Was private und staatliche Schuldner gleichermaßen freut, wird für die Anleger in deren Schulden, also die Lebensversicherungshalter, zu einer Katastrophe. Seit dem Ausbruch der Staatsschuldenkrise 2010 in Europa haben deutsche Anleger rund 23 Milliarden Euro an Zinseinnahmen verloren, allein 2014 werden es 5,4 Mrd. Euro sein. Dagegen ist das Rentengeschenk der Regierung für die Mütter und die Frührentner mit 3 Milliarden Euro in 2015 geradezu ein Schnäppchen.

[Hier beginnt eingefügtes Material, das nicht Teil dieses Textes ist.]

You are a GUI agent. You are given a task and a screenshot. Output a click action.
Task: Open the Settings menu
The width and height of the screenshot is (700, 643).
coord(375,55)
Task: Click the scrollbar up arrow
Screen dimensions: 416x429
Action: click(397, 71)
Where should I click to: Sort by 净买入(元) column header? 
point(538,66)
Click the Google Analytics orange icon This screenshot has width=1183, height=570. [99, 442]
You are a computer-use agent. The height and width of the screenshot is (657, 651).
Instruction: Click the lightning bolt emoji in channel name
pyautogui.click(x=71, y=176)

Den privaten Krankenversicherungen geht es auf Sicht nicht anders. Auch sie müssen ihre Alterungsrückstellungen überwiegend in festverzinslichen Wertpapieren anlegen und müssen dies zwangsläufig durch Beitragserhöhungen kompensieren. Und auch die Unternehmen schieben eine riesige Finanzanzierungslücke ihrer betrieblichen Altersvorsorge vor sich her. Sie sind oft durch Lebensversicherungen rückgedeckt oder haben bei der Ausarbeitung der Tarifverträge mit 6 oder 7 Prozent kalkuliert.

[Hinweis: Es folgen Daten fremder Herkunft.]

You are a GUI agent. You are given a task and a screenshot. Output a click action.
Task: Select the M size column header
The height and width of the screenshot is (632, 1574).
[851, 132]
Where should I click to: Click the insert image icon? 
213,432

Sie mögen denken, vielleicht kommt es nicht so schlimm. Vielleicht setzt Mario Draghi seine Ankündigung aus 2012 doch nicht um, als er sagte, die EZB werde „alles Notwendige tun“, um den Euro zu erhalten. „Und glauben Sie mir, es wird genug sein.“ Oder vielleicht war die Aussage von Mario Draghi Mitte November dieses Jahres auch nur ein großer Bluff, als er die Börse zu neuen Höhenflügen mit wenigen Worten animierte: „Ohne Verzögerung“ müsse man die Inflationsrate wieder an die Zielmarke der Notenbank von 2 Prozent heranführen.

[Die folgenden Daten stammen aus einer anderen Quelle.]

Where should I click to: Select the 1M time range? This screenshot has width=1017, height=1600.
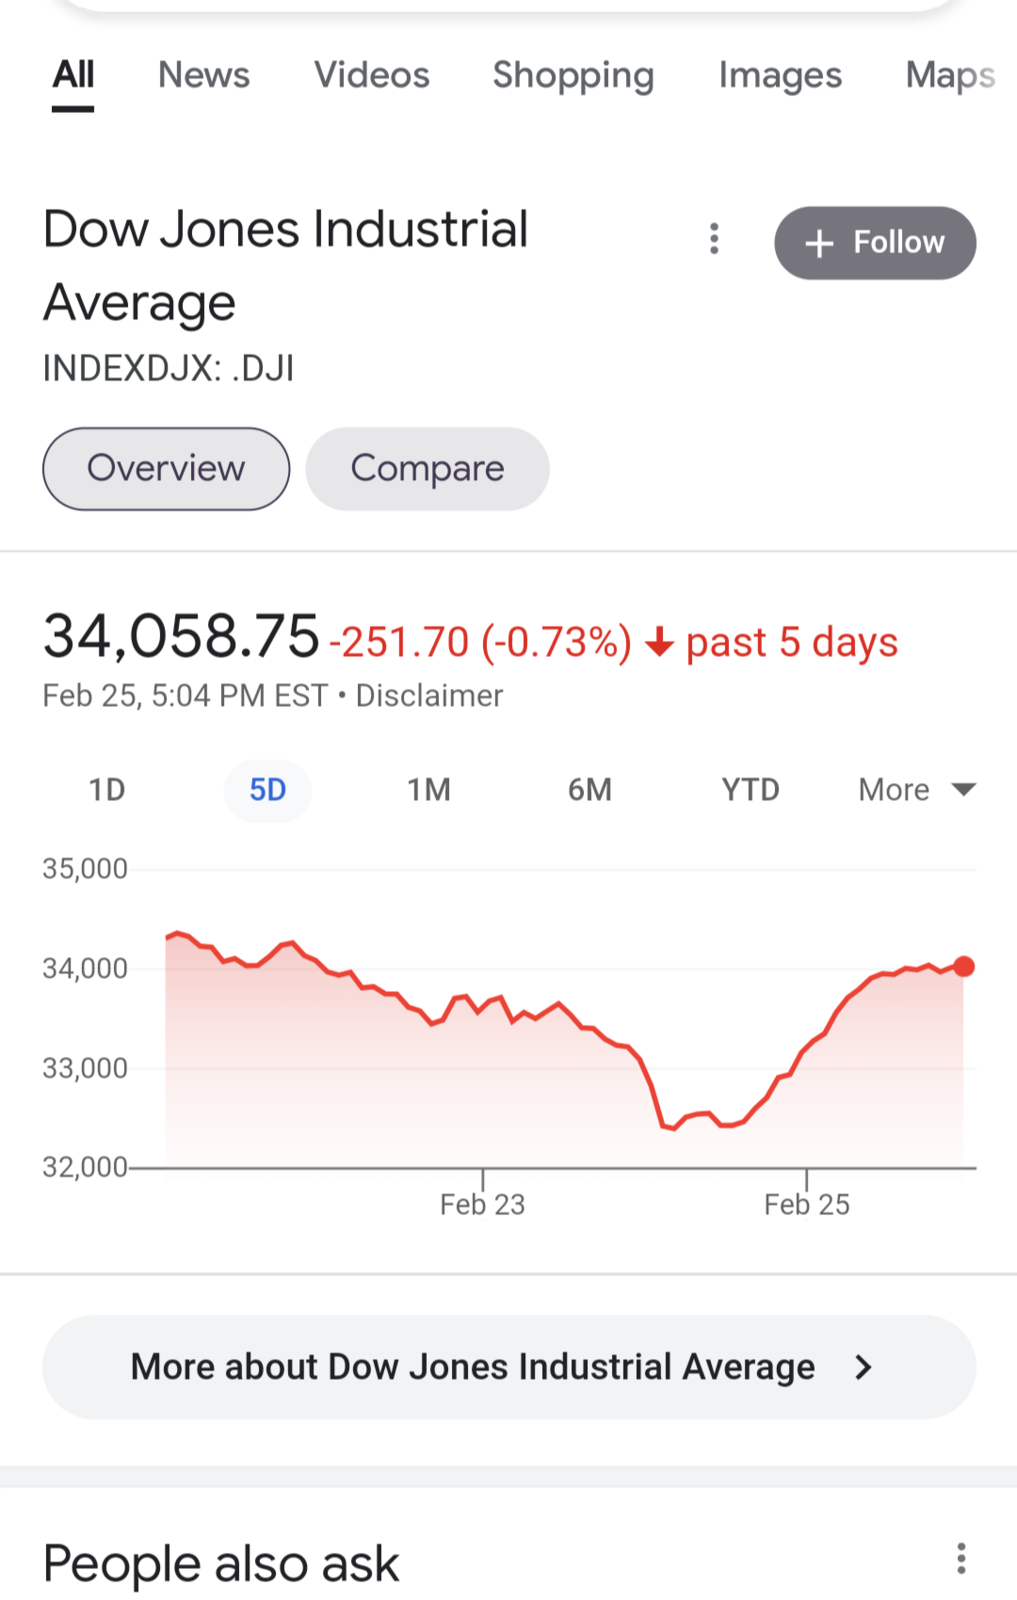point(429,790)
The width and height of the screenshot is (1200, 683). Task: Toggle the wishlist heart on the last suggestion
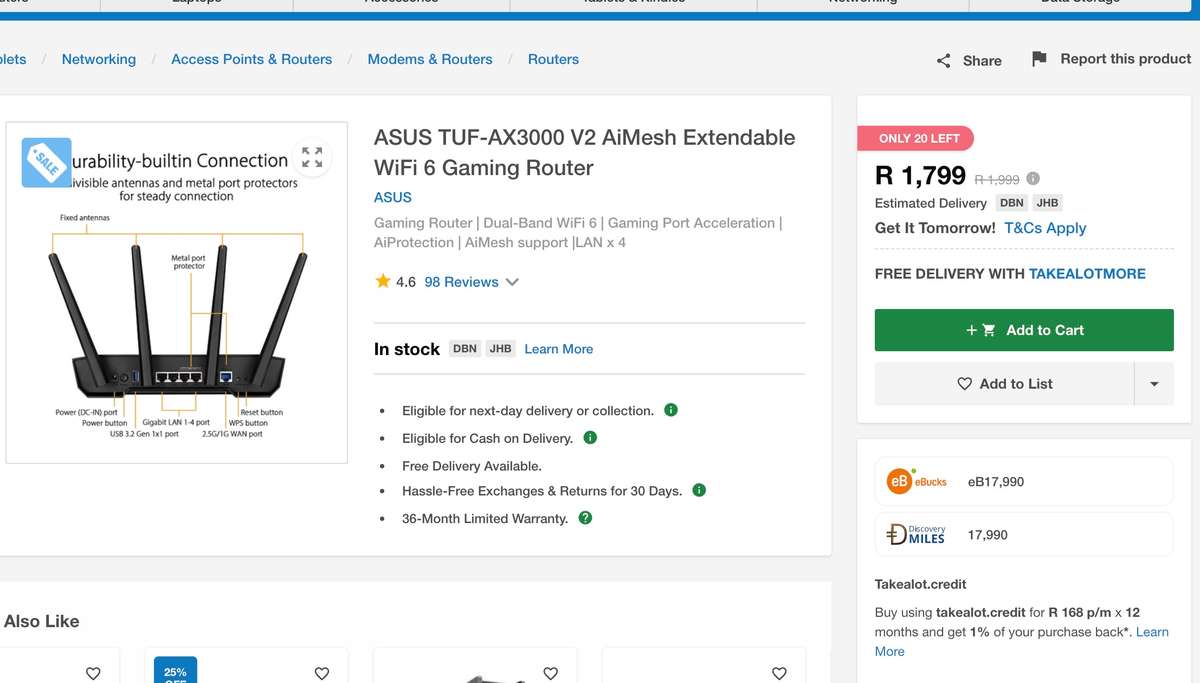point(779,673)
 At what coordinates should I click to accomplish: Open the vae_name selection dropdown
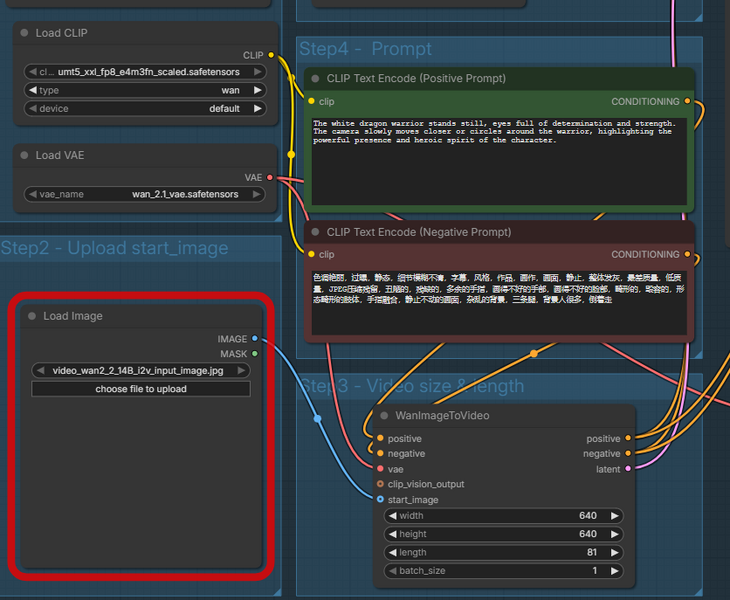(x=145, y=194)
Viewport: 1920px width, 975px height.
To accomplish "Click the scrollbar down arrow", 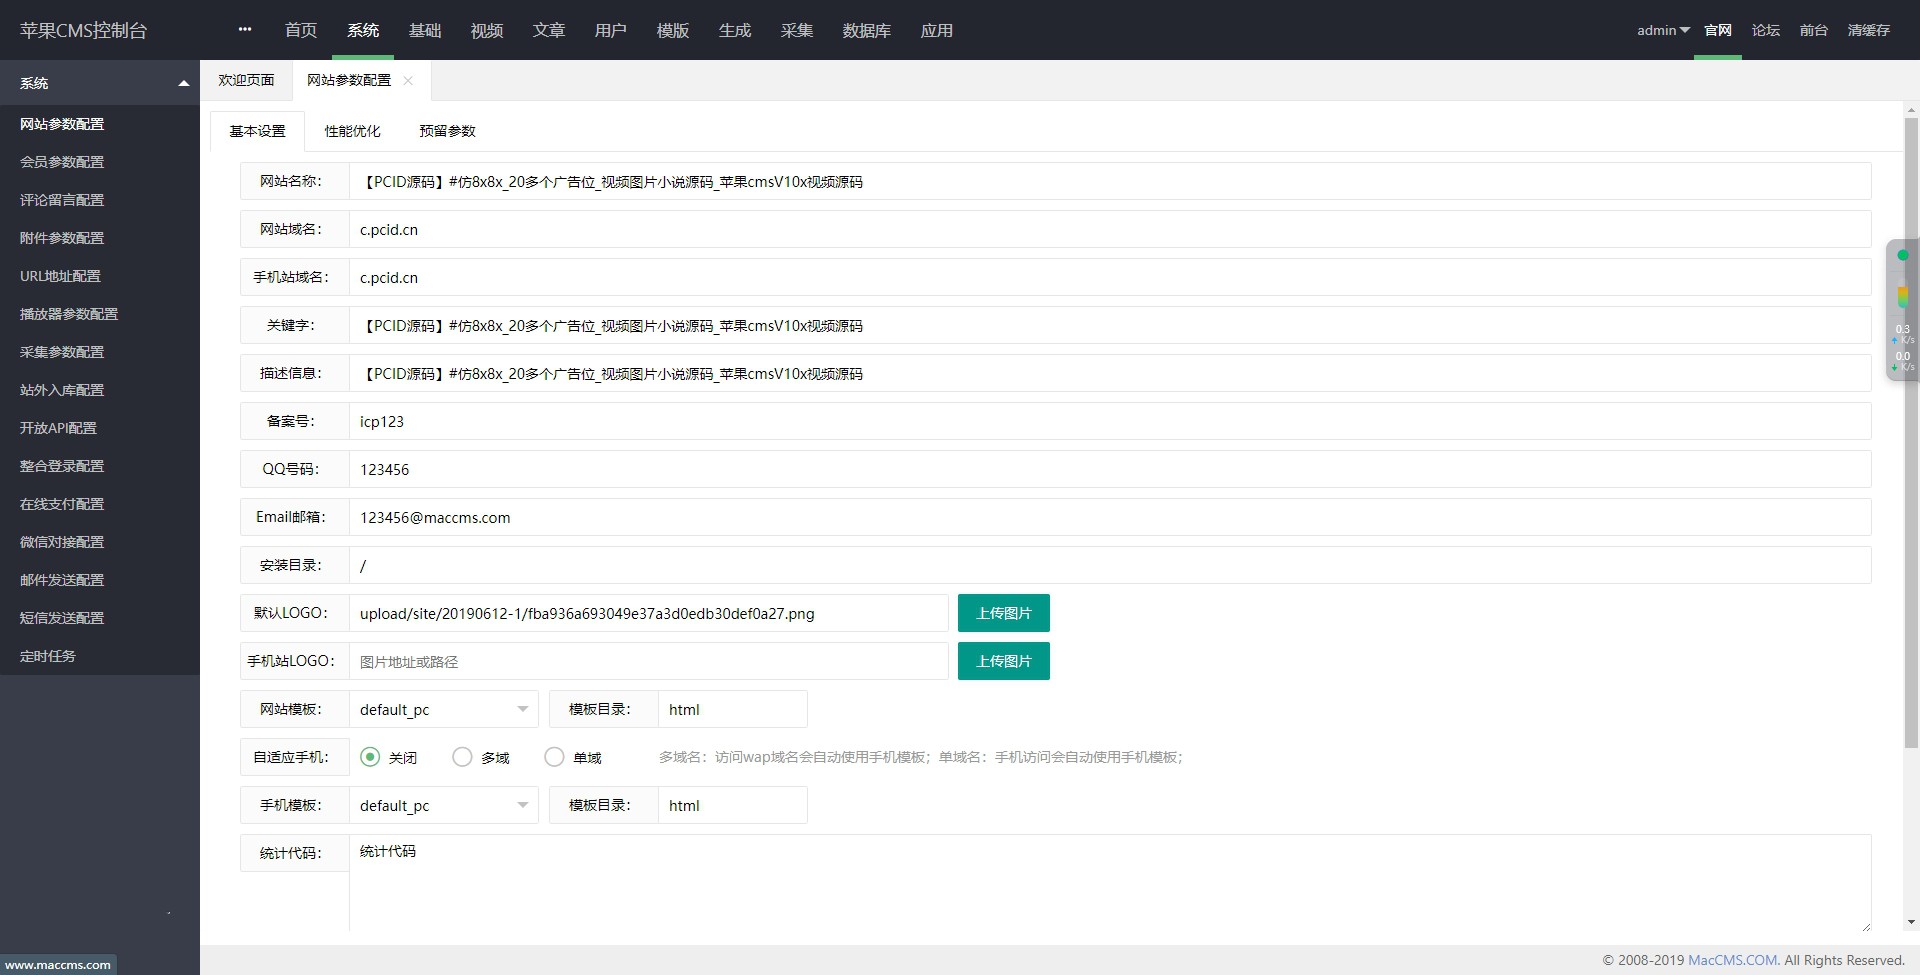I will click(x=1911, y=922).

Aber vielleicht geht es dem deutschen Michel auch so wie in Max Frischs Drama „Biedermann und die Brandstifter“, als die Brandstifter in der Nacht schon die Benzinfässer ins Haus brachten und Biedermann sie fragte: „… ist wirklich Benzin in den Fässern?“ … Brandstifter Eisenring: „Wofür halten Sie uns, Herr Biedermann, offen gesprochen: wofür eigentlich?“ Biedermann: „Sie müssen nicht denken, mein Freund, dass ich keinen Humor habe, aber ihr habt eine Art zu scherzen, ich muss schon sagen.“ Brandstifter Eisenring: „Wir lernen das.“ Biedermann: „Was?“ Brandstifter Eisenring: „Scherz ist die drittbeste Tarnung. Die zweitbeste Sentimentalität … Aber die beste und sicherste Tarnung … ist immer noch, die blanke und nackte Wahrheit. Komischerweise. Die glaubt niemand.“ – Am Ende brannte Biedermanns Haus lichterloh.